WHAT IS NEEDED |
Exact reproduction required: the lines below from the line with "Sản phẩm nổi bật (115, 766)" to the line with "Chính sách thanh toán (280, 2331)", both ends included, and no others.

..........

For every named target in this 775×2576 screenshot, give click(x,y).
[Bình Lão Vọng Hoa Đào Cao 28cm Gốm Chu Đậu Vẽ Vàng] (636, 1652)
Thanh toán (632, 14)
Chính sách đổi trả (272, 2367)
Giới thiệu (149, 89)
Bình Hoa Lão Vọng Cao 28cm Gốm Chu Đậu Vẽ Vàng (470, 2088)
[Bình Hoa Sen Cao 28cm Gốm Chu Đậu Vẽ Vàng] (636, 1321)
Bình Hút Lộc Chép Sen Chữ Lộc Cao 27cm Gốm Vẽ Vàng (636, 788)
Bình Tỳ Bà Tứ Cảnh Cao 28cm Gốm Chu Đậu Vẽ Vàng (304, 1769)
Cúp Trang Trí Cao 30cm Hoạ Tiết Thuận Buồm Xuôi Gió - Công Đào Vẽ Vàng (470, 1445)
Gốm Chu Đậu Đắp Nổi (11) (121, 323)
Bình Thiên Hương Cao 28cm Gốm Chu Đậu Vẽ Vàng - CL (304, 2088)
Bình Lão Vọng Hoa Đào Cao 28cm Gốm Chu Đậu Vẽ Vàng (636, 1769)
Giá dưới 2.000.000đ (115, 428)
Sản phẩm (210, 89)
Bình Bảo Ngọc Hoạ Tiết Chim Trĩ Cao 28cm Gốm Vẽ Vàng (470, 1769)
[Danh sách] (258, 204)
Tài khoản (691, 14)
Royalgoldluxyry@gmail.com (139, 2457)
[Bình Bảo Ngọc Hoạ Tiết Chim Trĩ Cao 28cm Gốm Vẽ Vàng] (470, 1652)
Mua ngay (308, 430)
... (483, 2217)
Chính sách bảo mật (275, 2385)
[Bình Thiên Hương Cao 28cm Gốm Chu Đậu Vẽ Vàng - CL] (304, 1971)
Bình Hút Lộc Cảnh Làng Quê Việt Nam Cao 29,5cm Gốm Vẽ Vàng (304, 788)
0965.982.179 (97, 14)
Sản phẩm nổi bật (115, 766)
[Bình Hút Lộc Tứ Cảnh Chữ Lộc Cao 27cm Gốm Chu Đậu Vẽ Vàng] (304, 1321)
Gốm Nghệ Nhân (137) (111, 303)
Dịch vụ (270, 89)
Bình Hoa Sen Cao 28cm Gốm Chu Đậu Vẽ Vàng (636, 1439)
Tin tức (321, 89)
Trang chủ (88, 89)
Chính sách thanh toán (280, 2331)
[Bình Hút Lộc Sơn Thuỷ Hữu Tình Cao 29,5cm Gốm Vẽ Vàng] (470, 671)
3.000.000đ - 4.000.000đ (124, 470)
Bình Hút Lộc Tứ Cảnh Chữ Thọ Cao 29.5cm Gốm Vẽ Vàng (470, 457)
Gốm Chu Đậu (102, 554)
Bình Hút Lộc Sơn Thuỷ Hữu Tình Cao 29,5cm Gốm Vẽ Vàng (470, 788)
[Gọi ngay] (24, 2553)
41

..........

OUTPUT OF THE EXERCISE |
Sản phẩm nổi bật (115, 766)
[Bình Hút Lộc Tứ Cảnh Chữ Lộc Cao 27cm Gốm Chu Đậu Vẽ Vàng] (304, 1321)
Gốm Nghệ Nhân (137) (111, 303)
Dịch vụ (270, 89)
Bình Hoa Sen Cao 28cm Gốm Chu Đậu Vẽ Vàng (636, 1439)
Tin tức (321, 89)
Trang chủ (88, 89)
Chính sách thanh toán (280, 2331)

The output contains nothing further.